それから3ヶ月ほど経っただろうか、その子から何のメッセージも届かないことに気が付いた。どうしてるかなと連絡を入れたら、意外とケロッとした様子で返信が来た。
あれ、と若干の違和感を抱いた。
私がその子の立場なら、あれだけ相談したのだもの、「元気になったよ」と数日のうちに連絡を入れるだろう。会う時間以外にも何度もメッセージのやり取りをしていたのだから。
いや、はたまた経過報告なんて私が業務的すぎるのか。
まあいいかと、恋愛以外のことも会って話したいなと思い、また会おうと私から誘った。
◎ ◎
返信がないまま数日が過ぎた。
ここから返信が途切れ途切れになったのだ。空いている日を教えてもらい、その日ならこの時間が空いていると即レスしても、音沙汰がないまま2日が過ぎる。その2日間、何度かトーク画面を開いたけれどずっと未読。
やっと返信が来たかと思えばその時間は無理なの、と。
こちらが日程を確保して待っていたその間に別の用事を入れたのか。

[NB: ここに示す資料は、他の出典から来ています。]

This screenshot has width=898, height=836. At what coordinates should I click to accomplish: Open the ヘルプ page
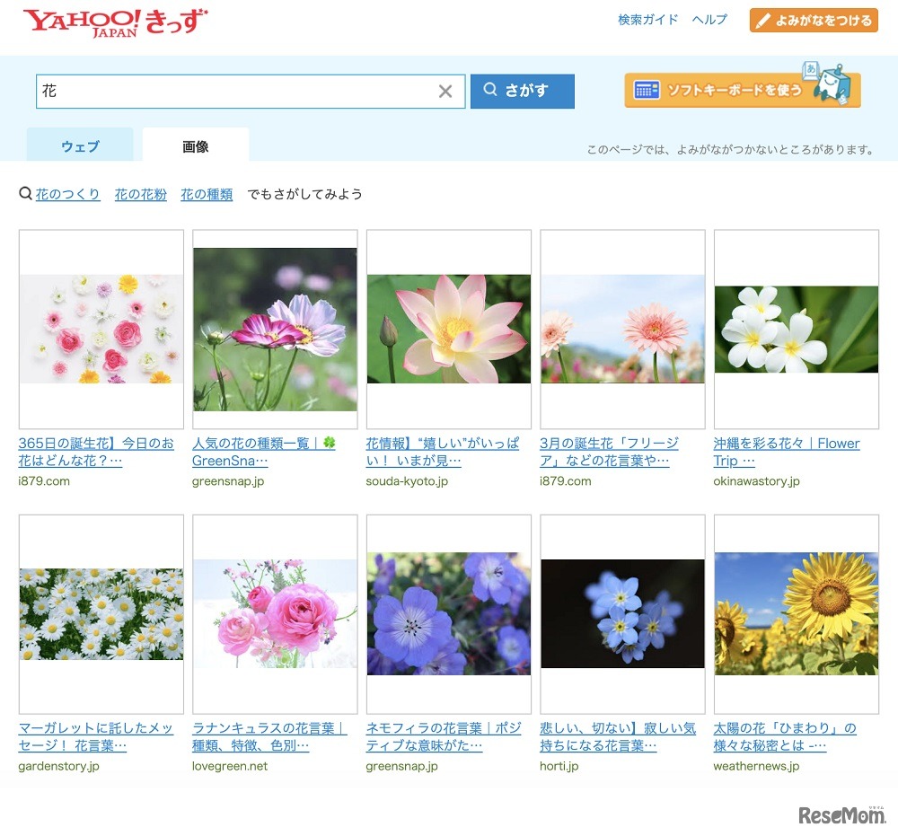(709, 19)
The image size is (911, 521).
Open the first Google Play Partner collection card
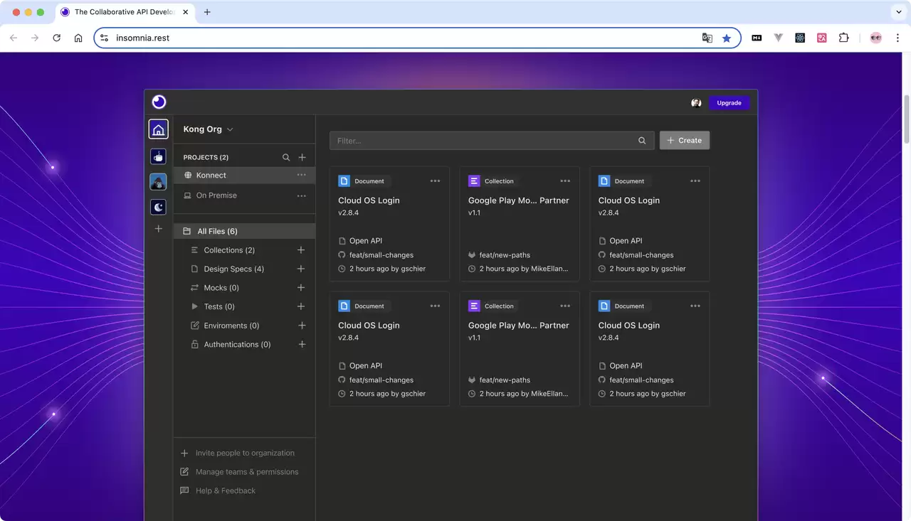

ショックだった。
この状況を俯瞰して、「あなたと話す必要はないの」という意思表示なのかもと冷静に分析している自分がいた。
せめて既読にしてくれていたら、何か調整中なのかもと待つことが出来た。
でもそうじゃなさそう。あの時、他に相談できる人がいなくて、呼んだら来そうな私を使ったのだろう。ああそうか。すぐに連絡がつく私は、彼女にとって都合が良かったのだ。だから自分の用事が済んだら、もうどうでも良くなったんだ。そういう面もあったのねと知った。
◎ ◎
結局そんな相手に自分の大事な時間を使うのが惜しくなって、その予定はキャンセルさせて欲しいと伝えた。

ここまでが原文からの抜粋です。